TASK DIRECTIONS:
Your reply must consist of the data below, reproduced character for character.

RECORDS SUPPLIED:
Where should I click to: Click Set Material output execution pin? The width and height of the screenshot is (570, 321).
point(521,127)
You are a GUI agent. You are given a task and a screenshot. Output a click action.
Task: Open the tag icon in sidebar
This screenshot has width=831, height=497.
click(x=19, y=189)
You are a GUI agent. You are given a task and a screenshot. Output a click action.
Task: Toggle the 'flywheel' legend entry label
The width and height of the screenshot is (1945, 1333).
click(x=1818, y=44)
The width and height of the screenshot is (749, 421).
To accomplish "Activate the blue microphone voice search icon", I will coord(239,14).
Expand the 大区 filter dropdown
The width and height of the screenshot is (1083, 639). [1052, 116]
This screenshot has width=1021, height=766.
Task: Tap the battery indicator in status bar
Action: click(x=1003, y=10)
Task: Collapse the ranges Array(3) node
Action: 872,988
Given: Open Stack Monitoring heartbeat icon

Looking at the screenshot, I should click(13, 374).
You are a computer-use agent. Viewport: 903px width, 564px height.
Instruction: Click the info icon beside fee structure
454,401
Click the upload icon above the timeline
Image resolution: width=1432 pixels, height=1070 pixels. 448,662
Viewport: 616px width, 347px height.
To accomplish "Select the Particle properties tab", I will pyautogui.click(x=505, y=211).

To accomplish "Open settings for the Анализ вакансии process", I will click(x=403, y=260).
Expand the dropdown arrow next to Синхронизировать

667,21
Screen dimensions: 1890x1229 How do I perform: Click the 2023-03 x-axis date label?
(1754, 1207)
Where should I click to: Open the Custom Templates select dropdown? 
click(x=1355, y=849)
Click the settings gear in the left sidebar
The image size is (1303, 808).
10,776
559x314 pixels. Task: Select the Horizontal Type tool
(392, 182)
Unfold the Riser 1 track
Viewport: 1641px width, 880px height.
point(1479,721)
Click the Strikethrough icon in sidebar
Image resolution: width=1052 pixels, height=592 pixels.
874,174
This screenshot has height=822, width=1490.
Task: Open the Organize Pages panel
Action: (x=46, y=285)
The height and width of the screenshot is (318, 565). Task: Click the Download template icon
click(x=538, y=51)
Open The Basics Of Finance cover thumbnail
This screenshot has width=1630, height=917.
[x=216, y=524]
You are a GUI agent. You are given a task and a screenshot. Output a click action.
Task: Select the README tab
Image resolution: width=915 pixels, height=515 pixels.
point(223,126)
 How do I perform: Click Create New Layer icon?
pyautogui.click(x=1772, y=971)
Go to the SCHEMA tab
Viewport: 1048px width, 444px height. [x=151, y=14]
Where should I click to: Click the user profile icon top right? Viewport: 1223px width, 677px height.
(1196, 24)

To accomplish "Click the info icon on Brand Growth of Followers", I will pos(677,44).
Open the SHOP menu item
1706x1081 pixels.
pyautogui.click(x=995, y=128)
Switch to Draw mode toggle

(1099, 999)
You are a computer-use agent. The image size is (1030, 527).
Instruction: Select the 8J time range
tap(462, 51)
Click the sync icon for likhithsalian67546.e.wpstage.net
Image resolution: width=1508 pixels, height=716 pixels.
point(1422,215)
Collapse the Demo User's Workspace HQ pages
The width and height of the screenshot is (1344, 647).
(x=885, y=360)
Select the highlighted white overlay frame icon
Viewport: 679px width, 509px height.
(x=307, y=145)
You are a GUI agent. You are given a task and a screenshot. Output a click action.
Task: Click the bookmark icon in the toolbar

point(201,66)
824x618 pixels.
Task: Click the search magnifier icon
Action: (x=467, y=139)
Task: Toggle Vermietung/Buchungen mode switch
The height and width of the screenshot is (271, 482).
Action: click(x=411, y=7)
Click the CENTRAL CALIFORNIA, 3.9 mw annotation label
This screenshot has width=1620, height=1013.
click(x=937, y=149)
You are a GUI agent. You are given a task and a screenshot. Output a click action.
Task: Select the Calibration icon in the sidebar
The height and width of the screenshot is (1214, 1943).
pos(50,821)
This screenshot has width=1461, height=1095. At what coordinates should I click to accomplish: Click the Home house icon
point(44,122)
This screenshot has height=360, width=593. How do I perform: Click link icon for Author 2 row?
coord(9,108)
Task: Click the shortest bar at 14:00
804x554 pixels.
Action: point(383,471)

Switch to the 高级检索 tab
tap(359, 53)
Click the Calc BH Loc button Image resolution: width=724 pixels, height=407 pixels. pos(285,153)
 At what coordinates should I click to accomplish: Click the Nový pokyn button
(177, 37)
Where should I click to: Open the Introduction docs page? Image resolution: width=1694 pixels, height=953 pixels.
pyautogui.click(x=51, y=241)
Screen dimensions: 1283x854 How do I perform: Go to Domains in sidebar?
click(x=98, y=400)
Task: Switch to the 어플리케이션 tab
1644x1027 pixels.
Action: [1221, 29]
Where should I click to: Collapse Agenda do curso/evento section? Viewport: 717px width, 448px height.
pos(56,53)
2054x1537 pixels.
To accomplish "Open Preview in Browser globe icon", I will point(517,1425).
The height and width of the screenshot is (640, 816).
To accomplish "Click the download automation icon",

SOLUTION TO THE EXERCISE:
Where should I click to: Click Set Material output execution pin? The width and height of the screenshot is (570, 321).
point(521,127)
You are a GUI agent. You are given a task and a screenshot. Output a click action.
Task: Open the tag icon in sidebar
This screenshot has width=831, height=497.
click(x=19, y=189)
You are a GUI agent. You are given a task and a screenshot. Output a click action.
Task: Toggle the 'flywheel' legend entry label
The width and height of the screenshot is (1945, 1333).
click(x=1818, y=44)
The width and height of the screenshot is (749, 421).
To accomplish "Activate the blue microphone voice search icon", I will coord(239,14).
Expand the 大区 filter dropdown
The width and height of the screenshot is (1083, 639). [1052, 116]
This screenshot has width=1021, height=766.
Task: Tap the battery indicator in status bar
Action: click(x=1003, y=10)
Task: Collapse the ranges Array(3) node
Action: 872,988
Given: Open Stack Monitoring heartbeat icon

Looking at the screenshot, I should click(13, 374).
You are a computer-use agent. Viewport: 903px width, 564px height.
Instruction: Click the info icon beside fee structure
454,401
Click the upload icon above the timeline
Image resolution: width=1432 pixels, height=1070 pixels. 448,662
Viewport: 616px width, 347px height.
To accomplish "Select the Particle properties tab", I will pyautogui.click(x=505, y=211).

To accomplish "Open settings for the Анализ вакансии process", I will click(x=403, y=260).
Expand the dropdown arrow next to Синхронизировать

667,21
Screen dimensions: 1890x1229 How do I perform: Click the 2023-03 x-axis date label?
(1754, 1207)
Where should I click to: Open the Custom Templates select dropdown? 
click(x=1355, y=849)
Click the settings gear in the left sidebar
The image size is (1303, 808).
10,776
559x314 pixels. Task: Select the Horizontal Type tool
(392, 182)
Unfold the Riser 1 track
Viewport: 1641px width, 880px height.
point(1479,721)
Click the Strikethrough icon in sidebar
Image resolution: width=1052 pixels, height=592 pixels.
874,174
This screenshot has height=822, width=1490.
Task: Open the Organize Pages panel
Action: (x=46, y=285)
The height and width of the screenshot is (318, 565). Task: Click the Download template icon
click(x=538, y=51)
Open The Basics Of Finance cover thumbnail
This screenshot has width=1630, height=917.
[x=216, y=524]
You are a GUI agent. You are given a task and a screenshot. Output a click action.
Task: Select the README tab
Image resolution: width=915 pixels, height=515 pixels.
point(223,126)
 How do I perform: Click Create New Layer icon?
pyautogui.click(x=1772, y=971)
Go to the SCHEMA tab
Viewport: 1048px width, 444px height. [x=151, y=14]
Where should I click to: Click the user profile icon top right? Viewport: 1223px width, 677px height.
(1196, 24)

To accomplish "Click the info icon on Brand Growth of Followers", I will pos(677,44).
Open the SHOP menu item
1706x1081 pixels.
pyautogui.click(x=995, y=128)
Switch to Draw mode toggle

(1099, 999)
You are a computer-use agent. The image size is (1030, 527).
Instruction: Select the 8J time range
tap(462, 51)
Click the sync icon for likhithsalian67546.e.wpstage.net
Image resolution: width=1508 pixels, height=716 pixels.
point(1422,215)
Collapse the Demo User's Workspace HQ pages
The width and height of the screenshot is (1344, 647).
(x=885, y=360)
Select the highlighted white overlay frame icon
Viewport: 679px width, 509px height.
(x=307, y=145)
You are a GUI agent. You are given a task and a screenshot. Output a click action.
Task: Click the bookmark icon in the toolbar

point(201,66)
824x618 pixels.
Task: Click the search magnifier icon
Action: (x=467, y=139)
Task: Toggle Vermietung/Buchungen mode switch
The height and width of the screenshot is (271, 482).
Action: click(x=411, y=7)
Click the CENTRAL CALIFORNIA, 3.9 mw annotation label
This screenshot has width=1620, height=1013.
click(x=937, y=149)
You are a GUI agent. You are given a task and a screenshot. Output a click action.
Task: Select the Calibration icon in the sidebar
The height and width of the screenshot is (1214, 1943).
pos(50,821)
This screenshot has width=1461, height=1095. At what coordinates should I click to accomplish: Click the Home house icon
point(44,122)
This screenshot has height=360, width=593. How do I perform: Click link icon for Author 2 row?
coord(9,108)
Task: Click the shortest bar at 14:00
804x554 pixels.
Action: point(383,471)

Switch to the 高级检索 tab
tap(359, 53)
Click the Calc BH Loc button Image resolution: width=724 pixels, height=407 pixels. pos(285,153)
 At what coordinates should I click to accomplish: Click the Nový pokyn button
(177, 37)
Where should I click to: Open the Introduction docs page? Image resolution: width=1694 pixels, height=953 pixels.
pyautogui.click(x=51, y=241)
Screen dimensions: 1283x854 How do I perform: Go to Domains in sidebar?
click(x=98, y=400)
Task: Switch to the 어플리케이션 tab
1644x1027 pixels.
Action: [1221, 29]
Where should I click to: Collapse Agenda do curso/evento section? Viewport: 717px width, 448px height.
pos(56,53)
2054x1537 pixels.
To accomplish "Open Preview in Browser globe icon", I will point(517,1425).
The height and width of the screenshot is (640, 816).
To accomplish "Click the download automation icon",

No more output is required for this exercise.